New York-based crypto exchange and custodian Gemini is now offering deposit accounts with a 7.4% APY, via a partnership with Genesis Capital (owned by DCG, also parent of CoinDesk). TAKEAWAY: The “bankification” of crypto exchange platforms is gathering steam. Gemini is a crypto asset trading platform, stablecoin issuer, credit card issuer and now also an interest-bearing deposit taker. The yield offered is sufficiently higher than traditional deposit yields and so should attract attention, perhaps even serving as an onramp into crypto asset markets.
Bitwise Asset Management has applied to publicly trade shares of its bitcoin fund on the OTCQX marketplace. TAKEAWAY: The fund aims to compete with market leader GBTC (managed by Grayscale Investments, owned by CoinDesk parent DCG), which quotes on the same exchange. GBTC’s premium to underlying value has dropped over the past few days to around 10%, from a three-month high of around 40% in mid-December. More competition should keep the premium down, giving retail investors a better deal as well as more choice. GBTC’s $24 billion market leadership position will be hard to assail, however.
We saw above in THE BRIEFING that BTC transaction fees are increasing. ETH transaction fees are spiking even more. TAKEAWAY: This reflects the ETH price increase as well as growing demand for stablecoins and decentralized finance tokens. In spite of increasing fees, transaction volume also continues to rise. (For background on Ethereum’s gas costs, see our recent metrics report.)
Cryptocurrency investment firm Arcane Crypto (ARCANE) is now listed on Sweden’s Nasdaq First North following a reverse takeover of Vertical Ventures AB. TAKEAWAY: With this, Arcane joins the growing roster of listed crypto companies, and is one of the few broad industry plays (as opposed to pure funds or market infrastructure plays) to have a transparent market valuation (approximately $200 million at listing).
CalPERS, the largest public pension fund in the U.S., increased its stake in bitcoin miner Riot Blockchain (RIOT) nearly sevenfold over the last quarter, to $1.9 million at year-end price. TAKEAWAY: This highlights that direct ownership is not the only way to play BTC exposure. RIOT’s share price has moved up with BTC, but since Sept 30, 2020, has produced a return of over 750% vs BTC’s 250%.
The total balance of BTC held in “accumulation addresses,” which have at least two incoming transfers over the past seven years and have never spent funds, has reached a 3.5-year high of over 15% of the total circulating supply. TAKEAWAY: As more investors buy to hold, more bitcoin is removed from circulation, which supports further price rises as new demand comes in.
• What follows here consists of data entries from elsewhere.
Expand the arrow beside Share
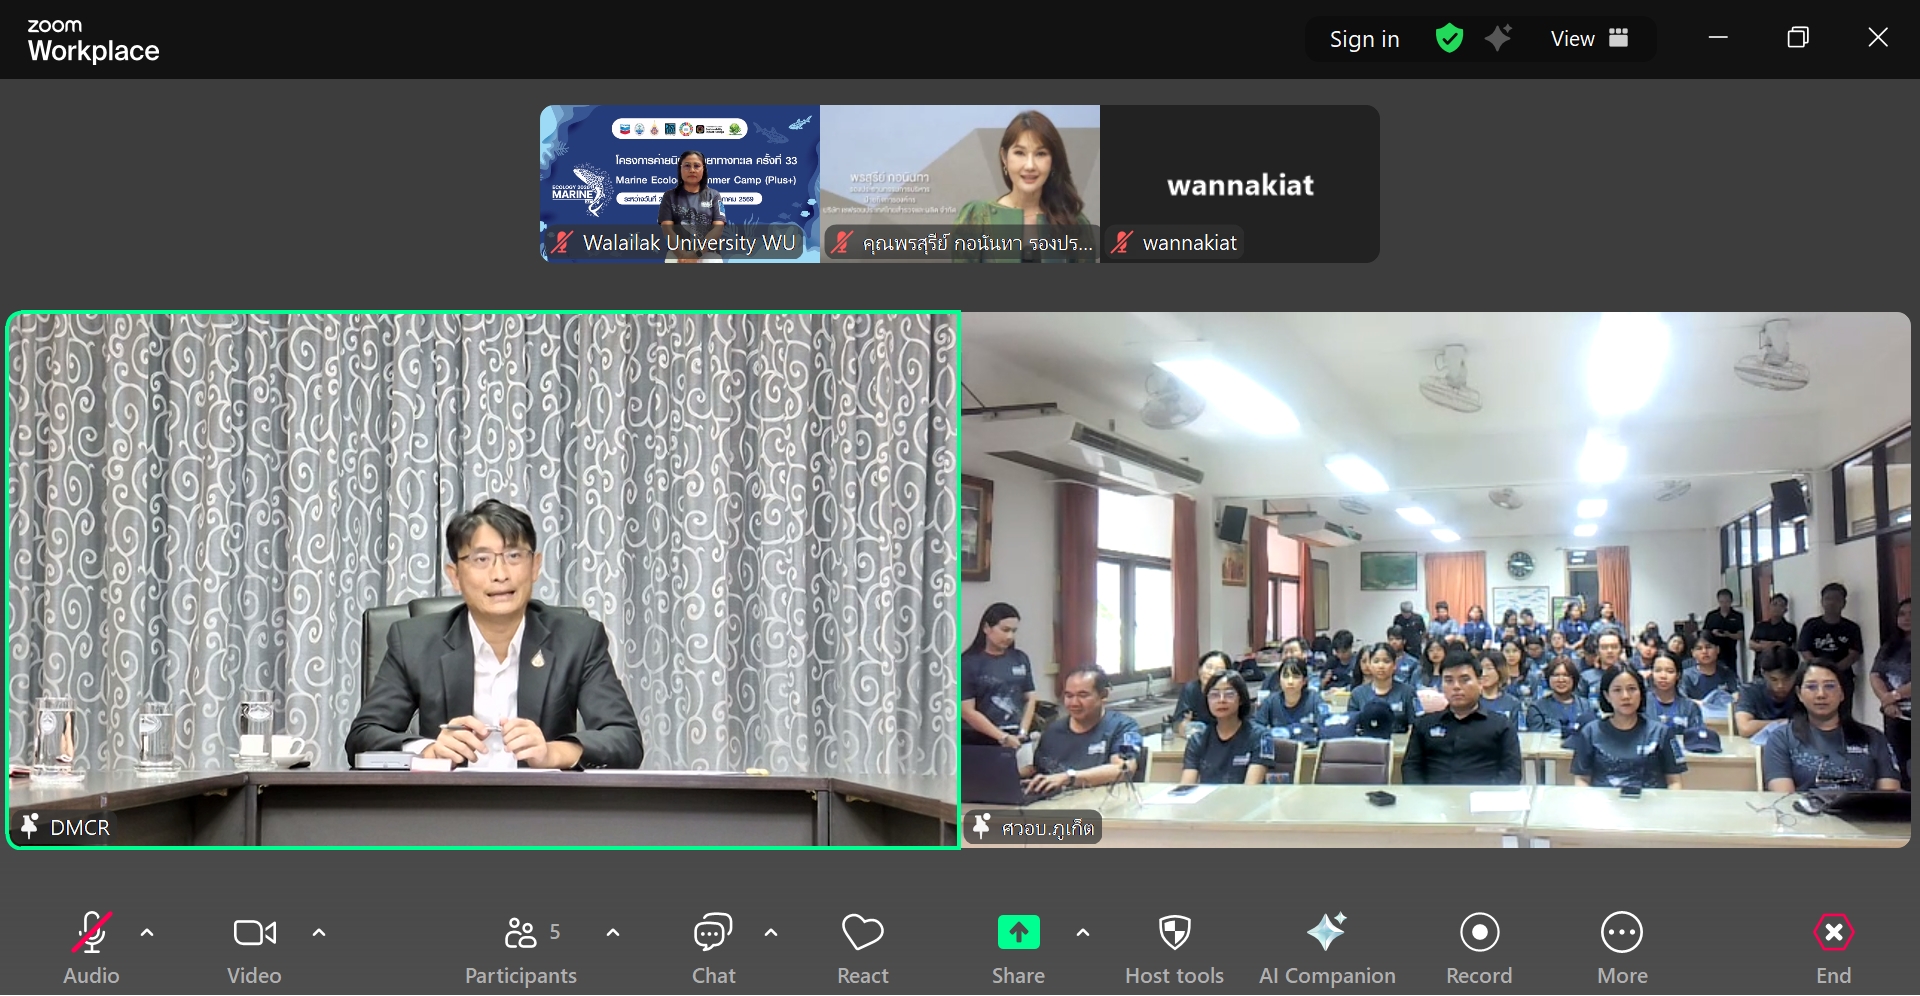 coord(1083,933)
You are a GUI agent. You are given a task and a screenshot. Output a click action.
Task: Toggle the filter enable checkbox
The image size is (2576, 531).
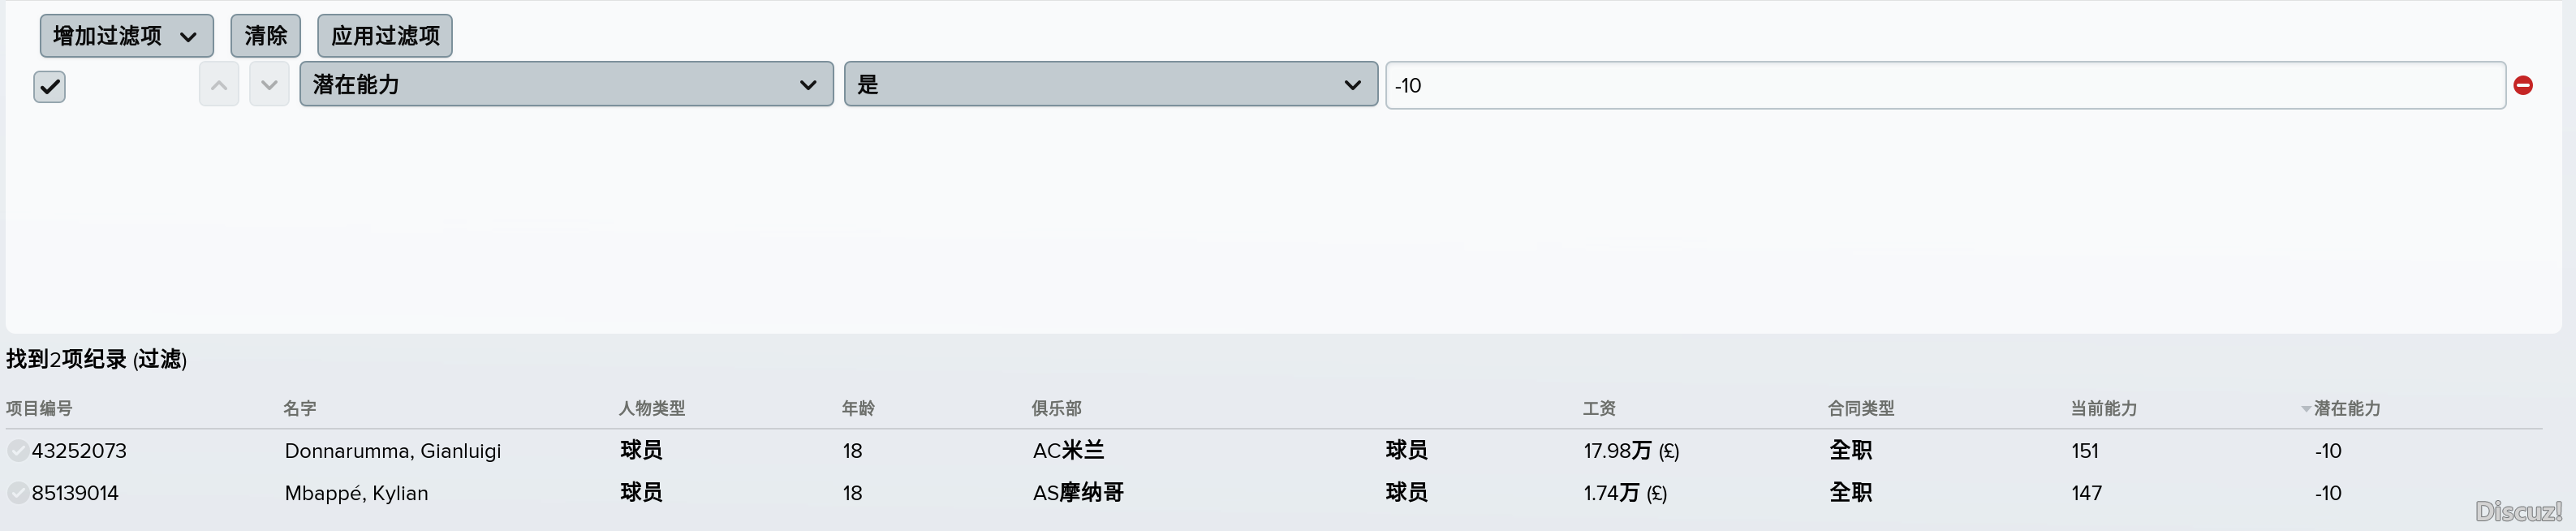[49, 87]
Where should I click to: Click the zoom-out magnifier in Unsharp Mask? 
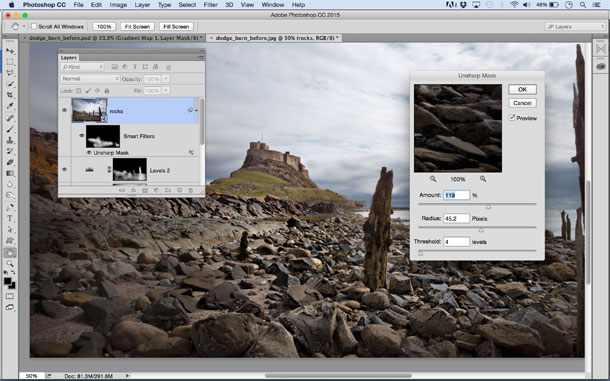[433, 179]
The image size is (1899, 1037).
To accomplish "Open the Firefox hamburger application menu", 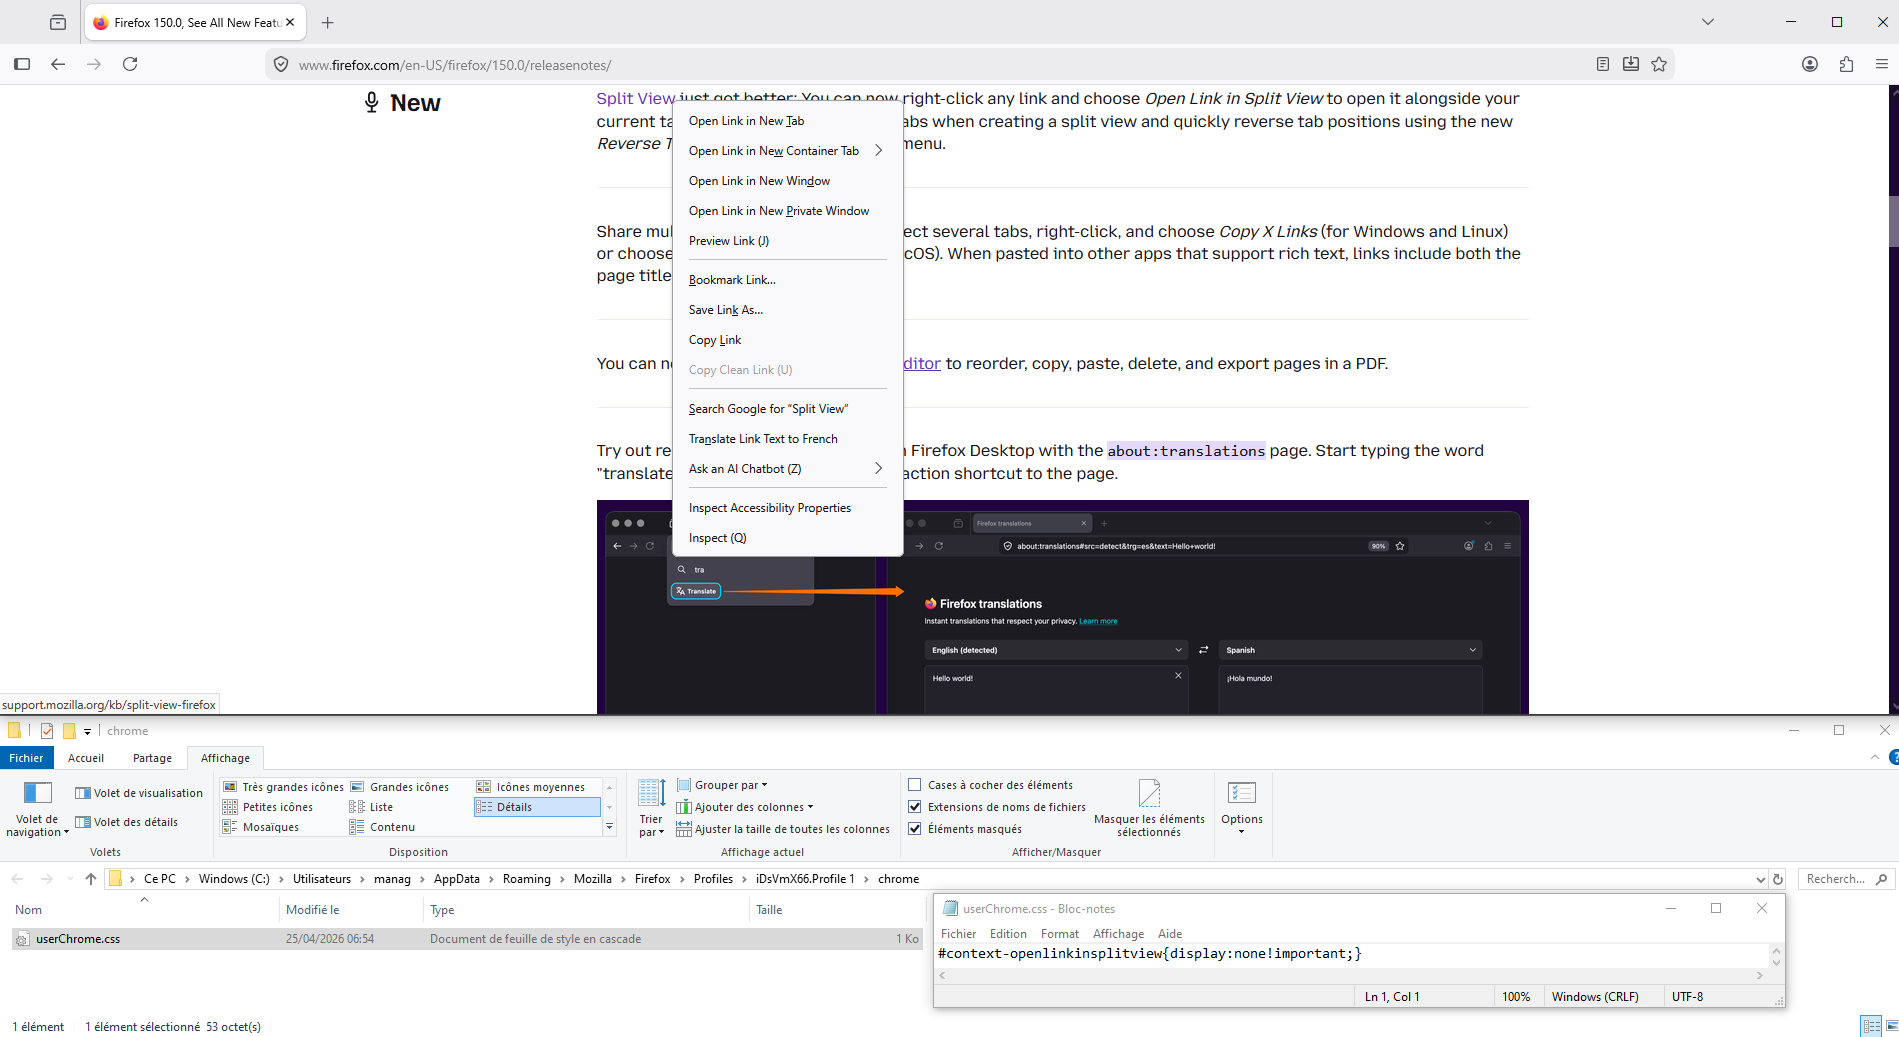I will pos(1881,64).
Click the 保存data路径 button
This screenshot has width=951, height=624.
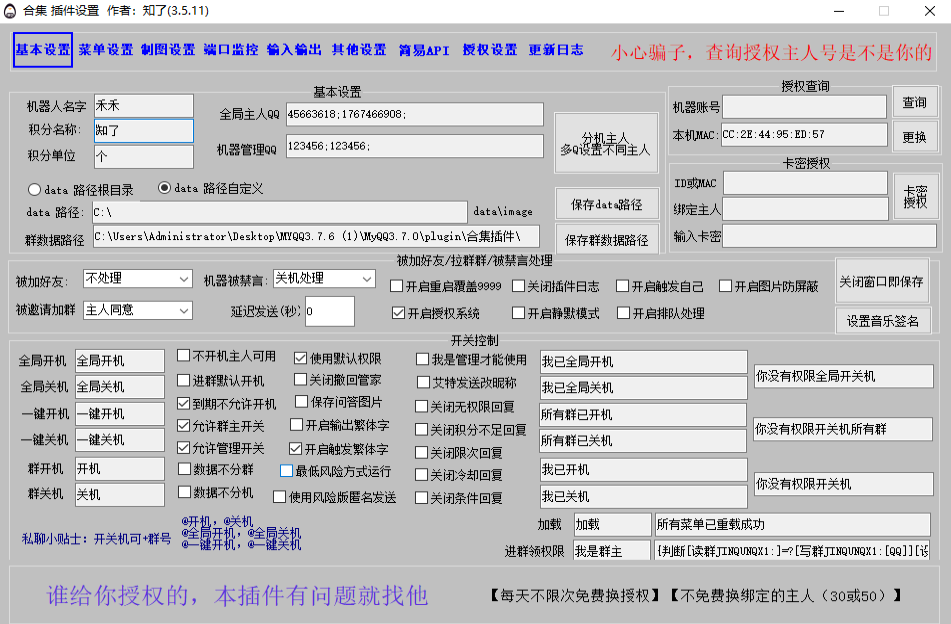click(607, 204)
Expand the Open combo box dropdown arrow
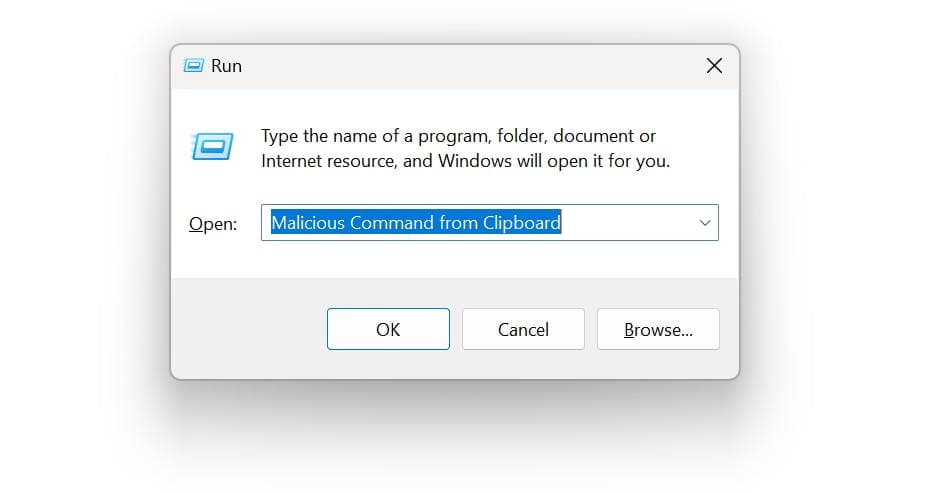Image resolution: width=951 pixels, height=493 pixels. tap(704, 223)
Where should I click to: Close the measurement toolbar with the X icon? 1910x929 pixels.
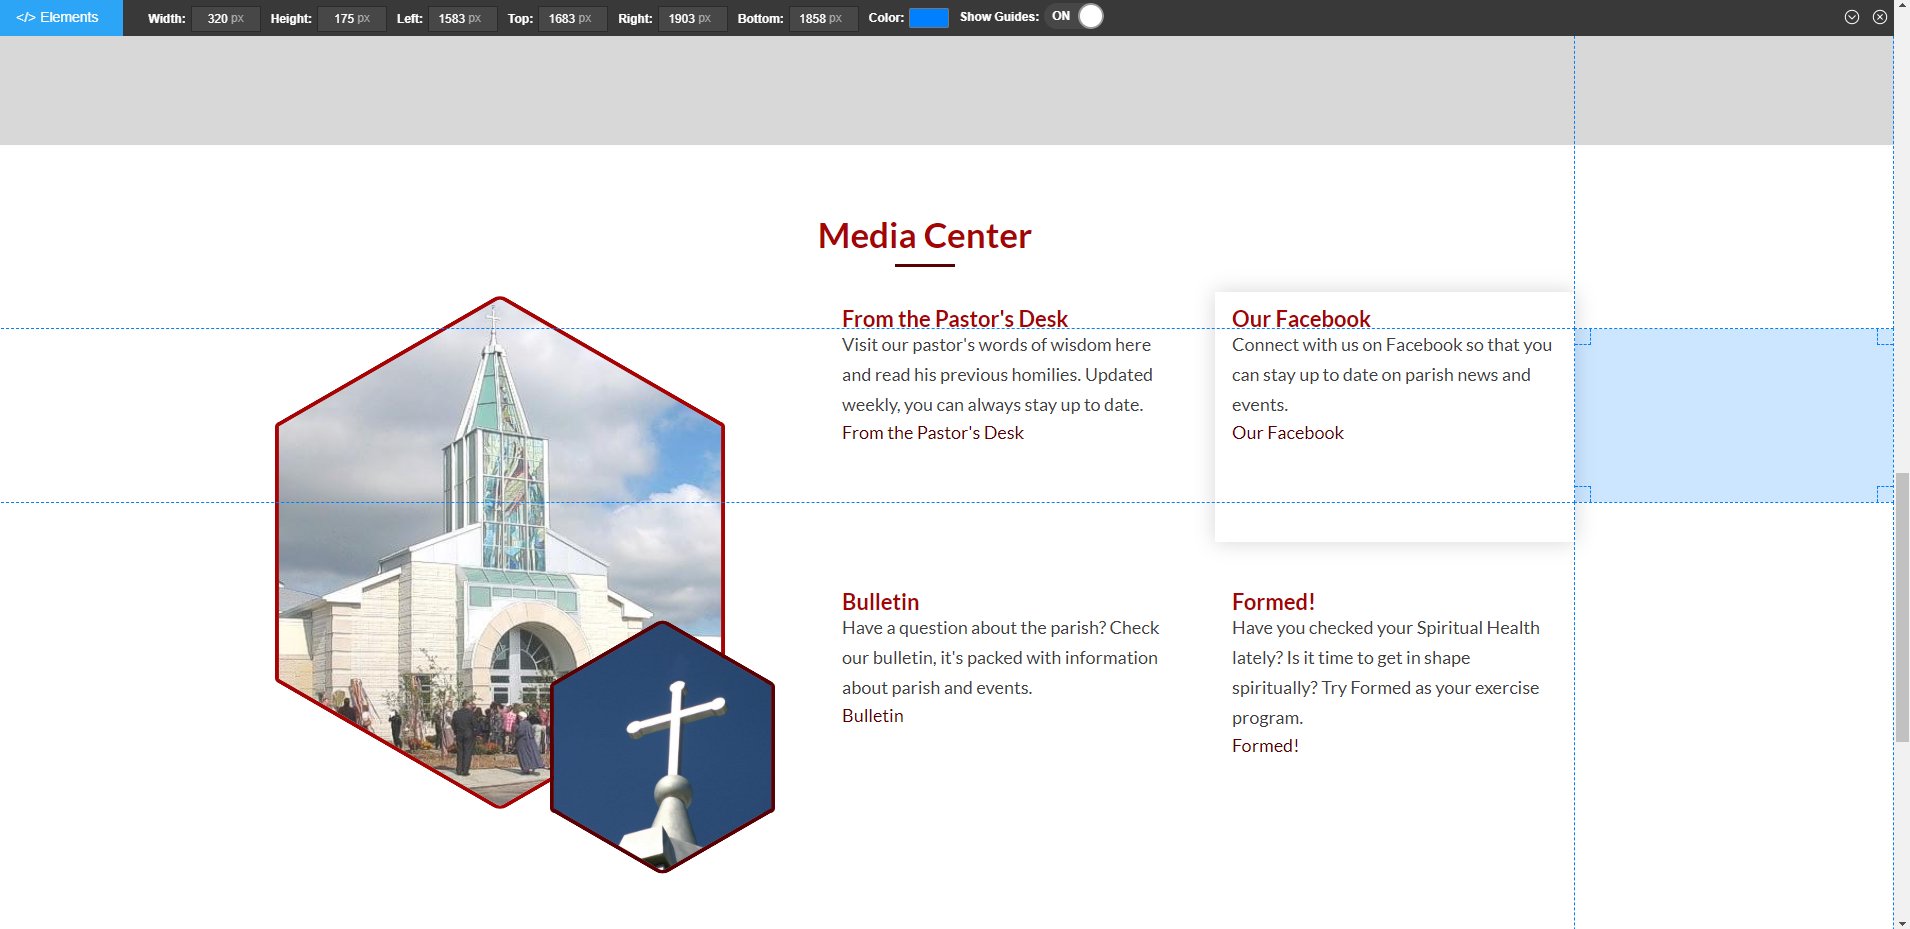(1880, 17)
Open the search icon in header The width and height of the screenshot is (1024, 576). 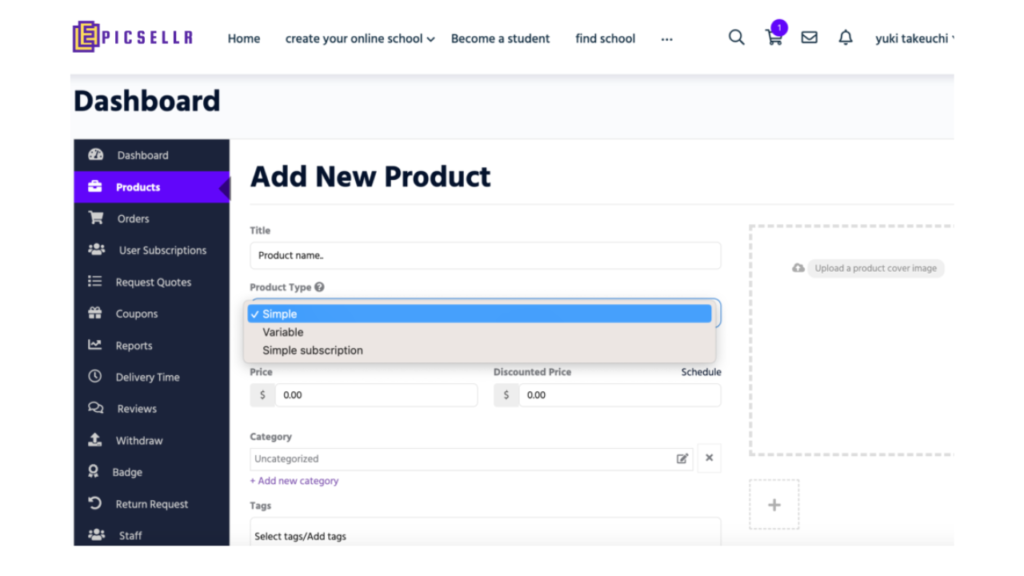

This type of detail is one of my favorite things about crypto asset metrics – imagine if we had this level of insight into investor behavior with traditional assets.
The amount of stablecoin USDC held on exchanges has soared since the beginning of the year, hinting at institutional intention to buy. TAKEAWAY: The balance of stablecoins on crypto exchanges is watched as a signal for investor intent. It does not, however, indicate which asset(s) the buyers will favor, nor is it a reliable indicator of institutional interest as many institutions prefer to (or have to) use fiat to invest in crypto assets.